На ладони… На ладони опустилась без всякого размаха мягкая кожаная полоса с прохладными металлическими бляшками на поверхности. Танька открыла глаза.
Ошейник. На ее ладонях лежал ошейник. А Егор… Егор давил в себе смех, сжимая пальцами переносицу.
Развел.
Опять.
— Господи, солнышко, ты б свое лицо сейчас видела, — выдохнул он, пока Танька пыталась охренеть настолько, чтоб заговорить.
— Смешно? — шепотом поинтересовалась Танька, посылая в пешее эротическое запрет на болтовню.
— Ты забыла одну замечательную вещь, солнышко, — фыркнул Егор, — ты тогда дала согласие на наказание. А тут — нет, не дала.
— А это принципиально важно?
— Да, Тань, это важно, — спокойно пояснил Егор, — не знаю, как для кого, для меня — важно. Видишь ли, смысл не в том, чтобы сделать тебе больно, смысл в твоем принятии.

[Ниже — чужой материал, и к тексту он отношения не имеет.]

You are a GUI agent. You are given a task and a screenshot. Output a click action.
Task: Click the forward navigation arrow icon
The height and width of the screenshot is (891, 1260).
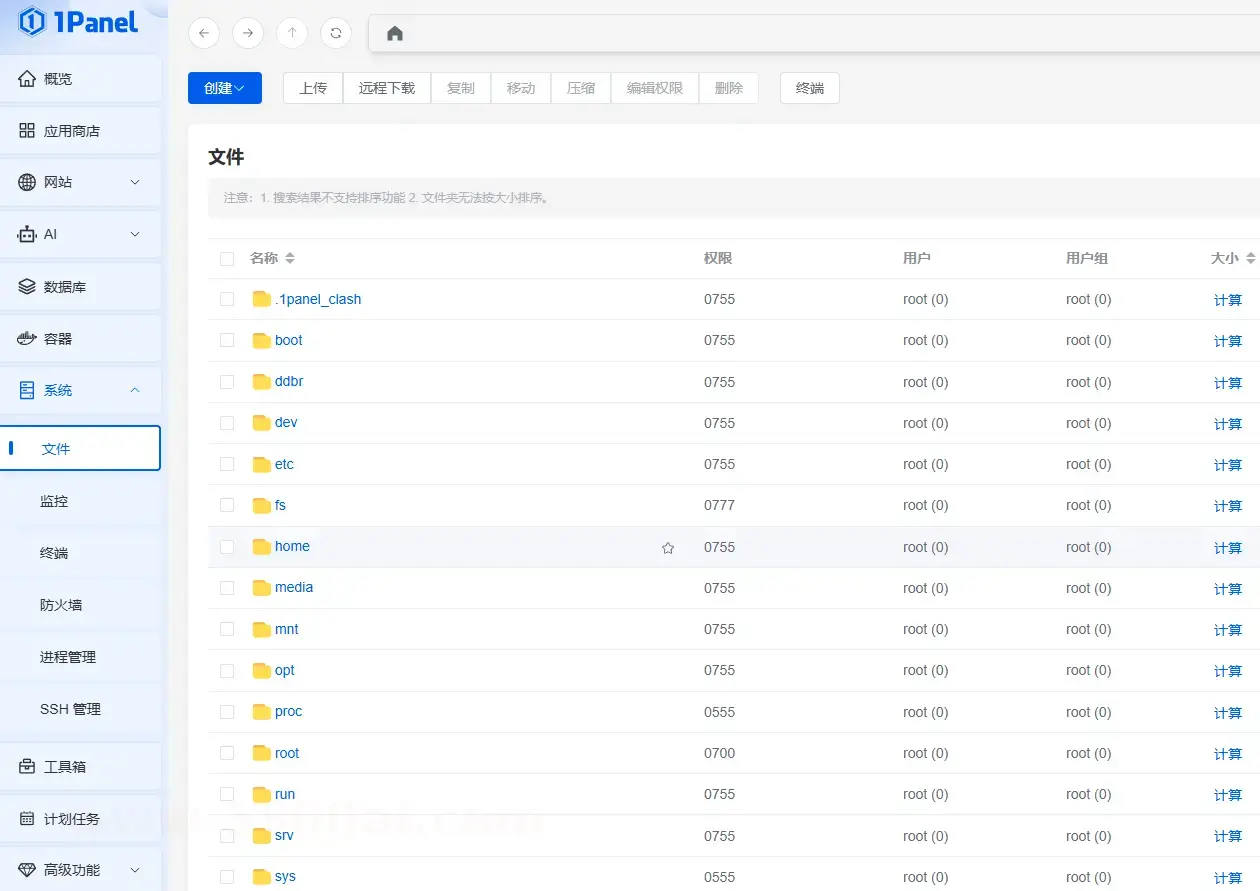(248, 33)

— Было же оговорено, что если я веду себя нормально — тогда не повторится…
— И ты решила действовать от противного? — насмешливо уточнил Егор.
Танька смущенно опустила глаза. Пояснять не требовалось.
— В следующий раз просто надень ошейник, солнышко, — Егор усмехнулся, — не надо пытаться меня выбесить, потому что, скажем честно, выходит у тебя так себе. Смеялся я сегодня больше, чем злился.
— Извини, — Танька неловко улыбнулась.
Егор же пару секунд смотрел на нее, а потом внезапно качнулся вперед, обхватывая ее шею ремнем, притягивая ее к себе, впиваясь в полураскрытые губы своим беспощадным поцелуем, от которых всякий раз сердце замирало столбиком, как напуганный суслик. А сейчас — от его резкого движения, от жесткого ремня на шее — адреналин и вовсе парализовал Таньку, заставил тело обмякнуть. Давненько она в постели не ощущала себя настолько пассивной… И… Блин, охренительное чувство…
— Любишь ты сюрпризы, солнышко, — шепнул Егор ей в губы, отрываясь, заставляя в который раз почувствовать себя оголодавшей. Слишком мало его, пока что — слишком мало.
— Ты быстро догадался? — тихо спросила Танька, Егор пожал плечами. Кажется, довольно быстро. И даже вернул ей «долг» с лихвой.
— Ты не первая нижняя, которая боится попросить, чтобы ей еще раз надрали задницу, — с усмешкой ответил он, — с этого начинают очень многие. Хотя я от тебя… не ожидал, честно скажем.
Интересно. Интересно, много ли у него было нижних. Хотя кажется, это из разряда «не спрашивай о прошлом».
— Почему не ожидал?
— Ну, на лбу у тебя не написано было, что тебе понравилось, — фыркнул Егор, — а в таких вещах я чутью не особо верю. Пока вслух не скажут — додумывать нельзя.
— У меня просто только с тобой так, — Танька смущенно поежилась, неловко вспоминая, что вообще-то сидит перед Егором почти что голышом. Хотя почему «почти» — как будто те стринги очень много скрывали.
Она многого недоговаривала этим «только с тобой». Вряд ли нормально можно было понять, как именно все в Таньке замирает, когда она рядом с Егором, как сами собой подкашиваются ноги, когда она смотрит ему в глаза. Как в мыслях то и дело проскакивает мысль, что если за то, чтобы он оставался рядом, нужно было стоять перед ним на коленях, то она, пожалуй, постояла бы на них сколько понадобится. Да хоть бы даже вообще не вставала.
— Ну, это заметно, — кажется, Егор тоже вспомнил, что Танька вообще-то раздетая, потому что именно сейчас он потянулся к ней, притягивая ее ближе к себе, — заметно, что для тебя это ново, солнышко, и не обижайся.